The ceaseless comparisons between Bolsonaro and Trump by international media outlets neglects the particularity of his rise in Brazil. His prominence is not a direct product of previously acquired fame – instead, Bolsonaro stands at the helm of a conservative movement that is far from being centred around him. His candidacy has profited from the strength of various reactionary movements, including rural landowner’s caucuses, pro-market financial institutions, Pentecostal churches and military organisations. Bolsonaro’s campaign was a convenient vehicle for these movements to channel their influence into the higher echelons of power in Brazil.
"There has been no political debate, no proposals. It has been a campaign above all about sad passions: resentment, hatred, fear, violence, intimidation. This is such a sad election.” https://t.co/Y62ovLNi0P
— Tom Phillips (@tomphillipsin) October 7, 2018
The litany of crude statements made by Bolsonaro is seemingly endless and well-documented. He has claimed that a fellow Congresswoman did not deserve to be raped because she was too ugly, has stated that he preferred a dead son to a gay son and promised to end “all forms of activism” in Brazil while the final votes were being counted in the first-round of this year’s election. Ultimately, the danger posed by Bolsonaro lies not just in what he says but in what he incarnates.

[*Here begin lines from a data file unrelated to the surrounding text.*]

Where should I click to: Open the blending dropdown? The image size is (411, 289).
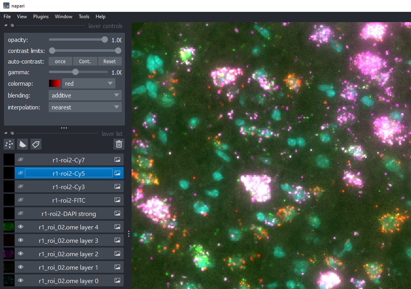[x=85, y=95]
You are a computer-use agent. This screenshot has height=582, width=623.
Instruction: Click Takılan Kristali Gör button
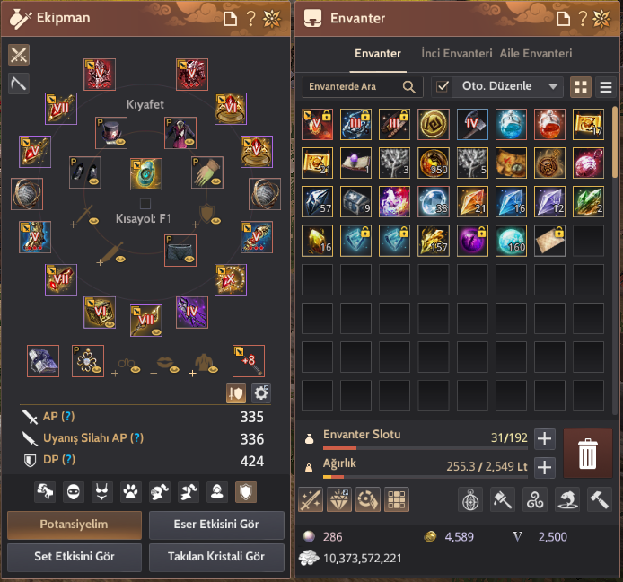coord(216,557)
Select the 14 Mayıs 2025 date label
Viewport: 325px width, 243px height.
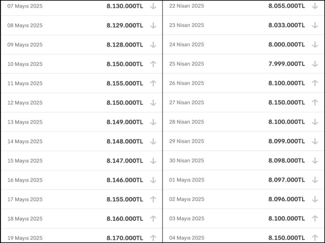[25, 142]
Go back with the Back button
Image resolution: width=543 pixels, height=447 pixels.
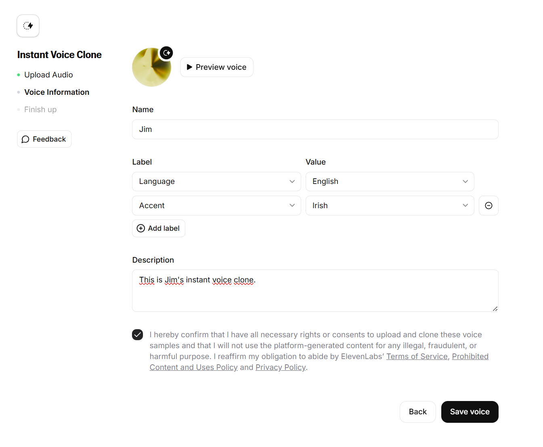(417, 412)
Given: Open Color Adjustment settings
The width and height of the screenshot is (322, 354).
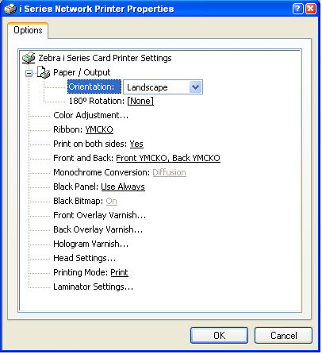Looking at the screenshot, I should pyautogui.click(x=91, y=115).
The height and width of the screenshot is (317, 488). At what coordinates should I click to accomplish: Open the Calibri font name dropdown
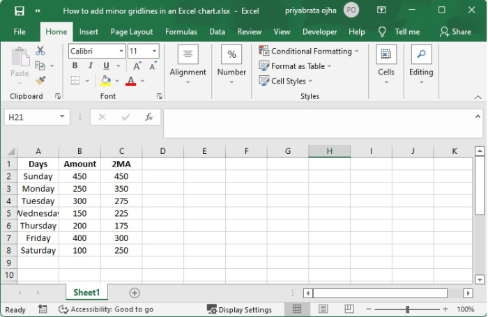coord(121,52)
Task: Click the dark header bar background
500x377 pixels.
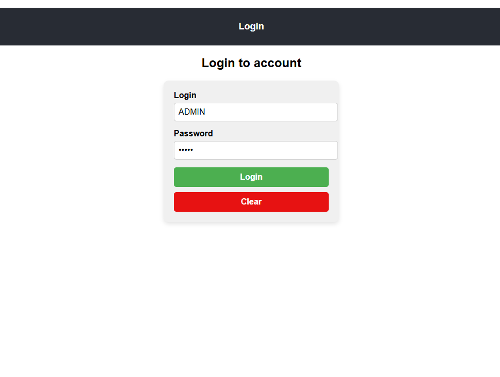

Brazil’s 30-year democracy is sufficiently fragile without the revival of a corrosive civilizational message. The recent victories that have opened up universities to minorities, have given precarious labourers governmental assistance, have fed destitute children and have shed light on the ceaseless extra-judicial killings of peripheral subjects by police will quickly be eradicated in a Bolsonaro government. The stock market’s euphoria with his imminent victory magnifies the imminent disaster of a Chicago-trained technocracy selling off state assets.
Whatever the result of the run-off election between Bolsonaro and the PT’s Fernando Haddad, his civilizational message has already emerged victorious. The long-running cliché of Brazil as the country of the future filled with bubbling potentiality is temporally out of joint. The obsession with militaristic order and the unquenchable gusto for punishing those who dared to fight for alterity brings the past back into the fore.
The stakes of the upcoming run-off election are whether the junction between civilization and barbarism in Brazil will definitively tilt towards the latter. Synthesizing the most virulent form of civilization and barbarism in Brazil, Bolsonaro is set to propel the country forwards towards an irremediable past.